Leitsatz (amtlich)
Wird die Sicherungseinrichtung einer Mittelinsel (hier: Hinweisschild "Rechts vorbei") durch einen Unfall beschädigt und ist die Mittelinsel deshalb bei Dunkelheit nicht ausreichend erkennbar, hat der Straßenbaulastträger (als Straßenbaubehörde i.S.v. § 45 Abs. 5 StVO) im Rahmen der Verkehrssicherungspflicht Sicherungsmaßnahmen zu ergreifen.
Soweit der Straßenbaulastträger (z.B. mangels Kenntnis) nicht tätig wird, hat die Polizei (in Berlin gem. § 1 Abs. 1 Satz 1 ASOG i.V.m. § 44 Abs. 2 StVO) vorläufige Maßnahme zur Beseitigung des verkehrsunsicheren Zustandes zu ergreifen.
Verfahrensgang
LG Berlin (Urteil vom 05.08.2009; Aktenzeichen 86 O 118/09) |
Tenor
Auf die Berufung des Klägers wird unter teilweiser Abänderung des Urteils des LG vom 5.8.2009 (86. O. 118/09) der Beklagte verurteilt, an den Kläger 1.975,54 EUR nebst Zinsen i.H.v. fünf Prozentpunkten über dem Basiszins seit dem 28.2.2009 zu zahlen.
Im Übrigen wird die Berufung zurückgewiesen.
Die Kosten des Rechtsstreits werden gegeneinander aufgehoben.
Das Urteil ist vorläufig vollstreckbar.
Die Revision wird nicht zugelassen.
Gründe
I. Gemäß § 313a Abs. 1 i.V.m. § 540 Abs. 2 ZPO wird von der Darstellung der tatsächlichen Feststellungen im angefochtenen Urteil, etwaiger Änderungen oder Ergänzungen wie auch des Tatbestandes im Übrigen abgesehen.
II. Die zulässige Berufung hat in der Sache teilweise Erfolg.
★ ★ ★ ★ ★
(AUFGABEN)
1: Stimmen diese Aussagen mit dem Urteilstext überein? Antworten Sie jeweils mit Ja oder Nein und zitieren Sie die entscheidenden Worte wörtlich: (a) Der Beklagte muss dem Kläger 1.975,54 EUR nebst Zinsen zahlen. (b) Die Revision wird zugelassen. (c) Die Kosten des Rechtsstreits trägt allein der Beklagte.
2: Wer hat laut Urteilstext vorläufige Maßnahmen zur Beseitigung des verkehrsunsicheren Zustandes zu ergreifen, wenn der Straßenbaulastträger nicht tätig wird?
3: Führen Sie den Urteilstext nach dem Satz „Die zulässige Berufung hat in der Sache teilweise Erfolg.“ fort.
Die anschließenden Daten sind eigenständiges Material und gehören nicht zum Urteilstext.

(Quelldaten)
★ ★ ★ ★ ★
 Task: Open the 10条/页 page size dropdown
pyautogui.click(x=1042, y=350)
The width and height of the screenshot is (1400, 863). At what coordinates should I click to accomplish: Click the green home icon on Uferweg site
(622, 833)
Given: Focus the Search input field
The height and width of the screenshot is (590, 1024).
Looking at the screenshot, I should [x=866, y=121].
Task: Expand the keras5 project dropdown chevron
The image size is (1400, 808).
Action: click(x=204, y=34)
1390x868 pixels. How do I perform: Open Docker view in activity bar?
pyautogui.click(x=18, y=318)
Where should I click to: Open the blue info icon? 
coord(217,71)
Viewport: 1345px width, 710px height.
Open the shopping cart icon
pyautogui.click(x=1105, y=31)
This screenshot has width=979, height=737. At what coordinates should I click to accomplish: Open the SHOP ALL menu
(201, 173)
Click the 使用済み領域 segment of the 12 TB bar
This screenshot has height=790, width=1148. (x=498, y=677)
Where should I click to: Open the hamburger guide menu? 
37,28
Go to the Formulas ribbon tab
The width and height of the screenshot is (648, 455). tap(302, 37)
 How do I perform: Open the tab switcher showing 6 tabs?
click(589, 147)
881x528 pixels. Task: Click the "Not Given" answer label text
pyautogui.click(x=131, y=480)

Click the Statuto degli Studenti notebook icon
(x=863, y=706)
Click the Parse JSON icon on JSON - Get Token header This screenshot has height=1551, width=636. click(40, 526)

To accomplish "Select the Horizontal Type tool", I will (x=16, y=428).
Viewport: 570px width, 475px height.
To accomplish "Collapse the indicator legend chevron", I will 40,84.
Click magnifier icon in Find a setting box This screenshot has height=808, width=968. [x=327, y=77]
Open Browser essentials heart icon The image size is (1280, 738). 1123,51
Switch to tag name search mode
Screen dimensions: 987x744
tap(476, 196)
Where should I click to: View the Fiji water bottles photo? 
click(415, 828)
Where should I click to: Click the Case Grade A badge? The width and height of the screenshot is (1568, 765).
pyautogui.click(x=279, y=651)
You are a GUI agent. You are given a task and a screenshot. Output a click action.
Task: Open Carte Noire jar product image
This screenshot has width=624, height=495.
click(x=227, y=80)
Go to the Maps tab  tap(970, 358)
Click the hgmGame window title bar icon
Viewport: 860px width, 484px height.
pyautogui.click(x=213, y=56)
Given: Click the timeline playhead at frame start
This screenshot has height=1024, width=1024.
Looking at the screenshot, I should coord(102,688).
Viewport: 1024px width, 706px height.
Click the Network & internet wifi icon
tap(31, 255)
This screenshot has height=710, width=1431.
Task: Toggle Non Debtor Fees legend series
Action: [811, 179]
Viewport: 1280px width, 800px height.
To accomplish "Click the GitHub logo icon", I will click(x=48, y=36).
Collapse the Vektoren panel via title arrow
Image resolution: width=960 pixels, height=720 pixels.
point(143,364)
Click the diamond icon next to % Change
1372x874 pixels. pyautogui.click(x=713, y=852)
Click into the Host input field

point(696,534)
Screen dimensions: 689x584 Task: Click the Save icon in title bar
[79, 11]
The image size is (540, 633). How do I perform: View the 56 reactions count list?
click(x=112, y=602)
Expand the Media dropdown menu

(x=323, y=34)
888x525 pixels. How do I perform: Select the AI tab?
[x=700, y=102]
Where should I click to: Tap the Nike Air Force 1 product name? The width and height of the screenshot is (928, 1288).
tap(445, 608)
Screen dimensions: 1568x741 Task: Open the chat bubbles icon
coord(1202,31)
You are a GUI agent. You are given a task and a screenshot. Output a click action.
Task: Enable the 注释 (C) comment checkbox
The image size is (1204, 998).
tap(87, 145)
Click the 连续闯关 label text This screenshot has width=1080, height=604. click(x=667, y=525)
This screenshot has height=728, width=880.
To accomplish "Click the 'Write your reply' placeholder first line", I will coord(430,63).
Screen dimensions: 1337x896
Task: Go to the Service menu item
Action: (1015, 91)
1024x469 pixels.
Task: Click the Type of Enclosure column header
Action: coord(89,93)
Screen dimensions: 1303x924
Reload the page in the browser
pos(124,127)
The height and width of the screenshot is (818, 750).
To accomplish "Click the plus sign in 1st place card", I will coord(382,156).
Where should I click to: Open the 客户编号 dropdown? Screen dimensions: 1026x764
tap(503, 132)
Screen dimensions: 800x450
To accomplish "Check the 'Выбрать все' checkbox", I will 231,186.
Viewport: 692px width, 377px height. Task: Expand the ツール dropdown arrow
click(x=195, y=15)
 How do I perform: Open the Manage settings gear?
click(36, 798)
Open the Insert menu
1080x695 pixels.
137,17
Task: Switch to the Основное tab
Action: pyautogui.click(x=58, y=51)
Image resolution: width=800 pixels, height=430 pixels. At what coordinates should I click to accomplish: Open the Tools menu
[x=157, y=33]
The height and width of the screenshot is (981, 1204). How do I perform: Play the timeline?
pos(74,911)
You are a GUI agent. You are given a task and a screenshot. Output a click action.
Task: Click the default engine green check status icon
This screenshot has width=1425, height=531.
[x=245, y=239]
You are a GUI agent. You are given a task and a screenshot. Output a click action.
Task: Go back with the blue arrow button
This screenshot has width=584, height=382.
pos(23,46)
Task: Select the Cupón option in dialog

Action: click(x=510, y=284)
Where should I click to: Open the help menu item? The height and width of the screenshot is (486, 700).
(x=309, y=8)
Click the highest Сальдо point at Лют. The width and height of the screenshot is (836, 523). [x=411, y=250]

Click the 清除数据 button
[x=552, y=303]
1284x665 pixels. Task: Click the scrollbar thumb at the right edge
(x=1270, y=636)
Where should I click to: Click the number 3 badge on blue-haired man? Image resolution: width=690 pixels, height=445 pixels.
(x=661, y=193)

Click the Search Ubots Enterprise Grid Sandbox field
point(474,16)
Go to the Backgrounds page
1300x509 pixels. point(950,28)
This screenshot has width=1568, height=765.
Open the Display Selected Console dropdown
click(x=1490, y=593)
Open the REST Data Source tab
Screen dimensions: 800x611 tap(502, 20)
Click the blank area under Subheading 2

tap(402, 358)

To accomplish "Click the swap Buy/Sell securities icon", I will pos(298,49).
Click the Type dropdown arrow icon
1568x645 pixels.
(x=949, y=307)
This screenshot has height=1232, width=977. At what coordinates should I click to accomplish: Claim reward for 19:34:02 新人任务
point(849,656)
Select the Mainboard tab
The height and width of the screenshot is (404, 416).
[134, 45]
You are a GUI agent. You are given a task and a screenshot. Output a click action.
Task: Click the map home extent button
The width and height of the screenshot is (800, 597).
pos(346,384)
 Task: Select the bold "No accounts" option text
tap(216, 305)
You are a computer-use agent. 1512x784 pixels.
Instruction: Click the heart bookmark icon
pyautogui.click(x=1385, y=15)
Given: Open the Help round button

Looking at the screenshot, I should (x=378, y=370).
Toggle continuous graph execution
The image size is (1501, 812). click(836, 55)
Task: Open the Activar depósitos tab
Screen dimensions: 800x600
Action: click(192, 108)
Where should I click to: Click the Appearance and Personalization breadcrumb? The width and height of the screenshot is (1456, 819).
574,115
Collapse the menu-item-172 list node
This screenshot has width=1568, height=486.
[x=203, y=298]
★ ★ ★ ★ ★
(LÖSUNGEN)
1:
(a) Ja: „der Beklagte verurteilt, an den Kläger 1.975,54 EUR nebst Zinsen i.H.v. fünf Prozentpunkten über dem Basiszins seit dem 28.2.2009 zu zahlen“
(b) Nein: „Die Revision wird nicht zugelassen.“
(c) Nein: „Die Kosten des Rechtsstreits werden gegeneinander aufgehoben.“

2: Die Polizei.

3:
Der Kläger hat gegen den Beklagten einen Schadenersatzanspruch aus § 839 BGB i.V.m. Art. 34 GG i.H.v. 1.975,54 EUR.
1. Eine Amtspflichtverletzung, für die der Beklagte nach diesen Vorschriften einzustehen hat, liegt im vorliegenden Fall darin, dass Mitarbeiter des Beklagten nicht dafür gesorgt haben, dass die Mittelinsel, an der der Kläger verunfallt ist, bei Dunkelheit ausreichend erkennbar war.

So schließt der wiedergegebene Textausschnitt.